傘をひらいて、空を

伝聞と嘘とほんとうの話。

あなたはなにひとつ持っていない

隣のテーブルの声を聞いて、私と友だちは顔を見あわせた。私たちにも話すべきことはもちろんあったけれども、さしあたりそれは保留にし、隣の会話を聴いた。
あなたといると私はとても苛立つの、と、隣のテーブルのひとりは言った。おそらく二十代後半の、ちょっと目立つくらい目鼻立ちの整った、モスグリーンのワンピースを着た女性だった。声の出し方がよくコントロールされているし、なにより声質がいい、と私は思った。大げさな抑揚なしにいろいろな表現ができる、艶のあるアルト。
彼女は言う。私はいろんなものを手に入れようと思ってがんばってきた、その大半は手に入った、私は、私の手に入れたものを誇っているし、まだ手に入れていないものについてはきちんと計画を立てて手に入れるつもりでいる。
私たちは耳を澄ませる。隣のテーブルのもうひとりがこたえる。そうね、あなたはそう、なにしろ果敢で優秀で、私はとてもあなたが好き。

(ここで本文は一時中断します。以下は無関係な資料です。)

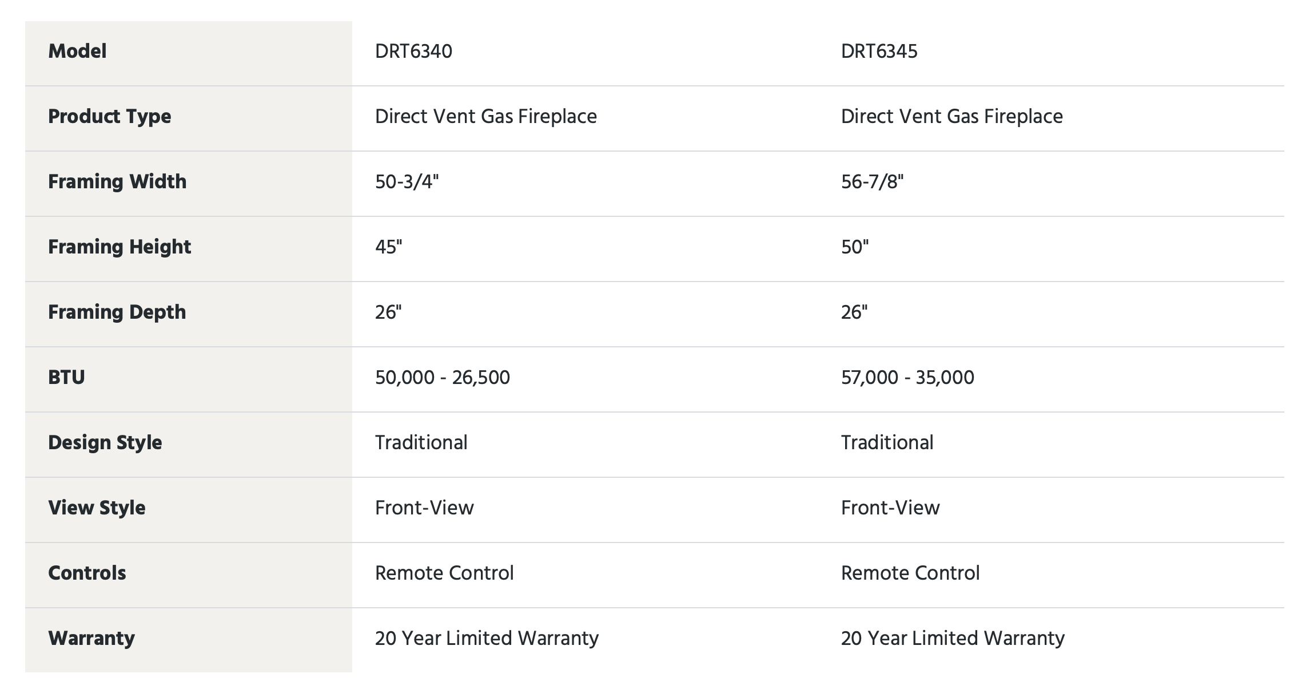Click the 50-3/4" framing width value
Viewport: 1314px width, 697px height.
407,182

やはりやや低音の、でもこちらは少し軽めの、涼やかな声だった。視界の端に映る姿はやはり二十代後半、連れの女性ほど強い印象を与える外見ではなく、でもじゅうぶんに魅力的だ。オフホワイトの、ノーカラーのジャケットを着ている。
私は好きじゃないの、とワンピースの女性が言う。ねえ品が良さそうに見える振るまいを一生懸命探しているなんて下品でしょう、それなりに好きだけどなにより条件を勘案した男と結婚するなんていやな話でしょう、子どもが生まれたときに「これで誰にも文句を言わせない」と思った、そんなの子どもがかわいそうよ、私は、キャリアパスもぜんぶ見栄えで決めてきて、やりたいことなんて今までひとつもなかった、だから私はあなたといると苛々する、あなたはなんにも持っていないのにそんなに楽しそうにして、私はまるで、ステイタスだけが大好きな、うすっぺらい人間じゃないの。

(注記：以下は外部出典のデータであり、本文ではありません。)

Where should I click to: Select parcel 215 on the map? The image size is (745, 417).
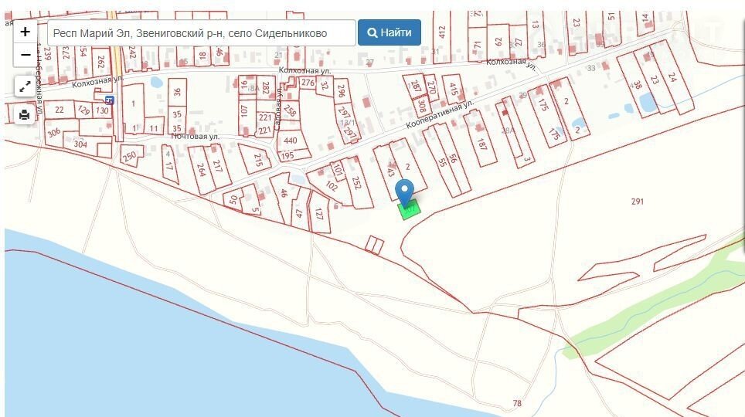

私と友だちが固唾をのみながら何気ないそぶりで食事を続けていると、白いジャケットの女性はのんびりと言う。
いやだ、私だってあなたとおんなじくらい俗物なのに。ただあなたみたいになんでも手に入れる能力がなかっただけなのに。それに、私は、欲しいものが手に入らないことより、いやなことをすることを避けたい性質なの。私はただ、したくないことをしないことを追求してきただけ。なにも持っていないことに、満足しているわけじゃないの。私だって、あなたみたいな格好良い肩書きがほしいな。すてきな旦那さまがほしいな、かわいい赤ちゃんがほしいな、ほんとうはね。
ふたりはそのあと、だれかのうわさ話や、共通の趣味らしい欧州サッカーの話をして、愉快そうに食事を終えた。
私は友だちに訊いた。ねえねえ、私もなにも持ってないんだけど、なんか、言うことない?
友だちはあきれた顔でこたえた。あのさ、私だってたいしたものは持ってないよ、あと、あなたのことはべつにうらやましくないよ、だって私も、欲しいものを手に入れるより、したくないことをしないほうに力を入れてきた類の人間だもの。